Note that if the minimum outer diameter portion of the end of the tube is subjected to drawing in multiple stages, excellent torsional strength can be exhibited.

3 Effects of the Invention Since the present invention is such a manufacturing method, a drive shaft having a predetermined inner thickness at the shaft end can be manufactured from a single tube through a relatively simple process. Since the wall thickness and shape of the shaft from the original tube can be determined freely through calculation and practice, it is possible to obtain the optimum strength, and also to completely seal the shaft end.

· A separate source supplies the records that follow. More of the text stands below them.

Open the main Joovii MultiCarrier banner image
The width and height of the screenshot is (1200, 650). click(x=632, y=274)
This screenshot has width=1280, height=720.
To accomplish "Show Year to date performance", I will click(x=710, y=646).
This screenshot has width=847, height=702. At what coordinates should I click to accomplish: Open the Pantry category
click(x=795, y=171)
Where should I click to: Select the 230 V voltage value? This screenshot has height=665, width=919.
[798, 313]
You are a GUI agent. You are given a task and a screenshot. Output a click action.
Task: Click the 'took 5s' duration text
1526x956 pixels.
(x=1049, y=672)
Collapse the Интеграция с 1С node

Therefore, post-processes such as plugging and welding are completely unnecessary, and the overall manufacturing cost can be reduced, which has extremely large effects.

[Brief explanation of the drawing]

The drawings show embodiments of the present invention, and include FIGS. 1 to 5.
The figures are front sectional views showing each manufacturing process, and FIGS. 6 to 10 are half-cut front views of the tube corresponding to the manufacturing processes shown in FIGS. 1 to 5.

Claims (1)

[Claims] 1. A step of expanding the end of the tube outward to a required length,
A process of conversely bulging this outward bulge inward, a process of bulging the rear end of this inward bulge outward again and thickly, a step of bulging this outward thick bulge A method for manufacturing a drive shaft comprising the steps of expanding inward again and closing to form a thick closed wall.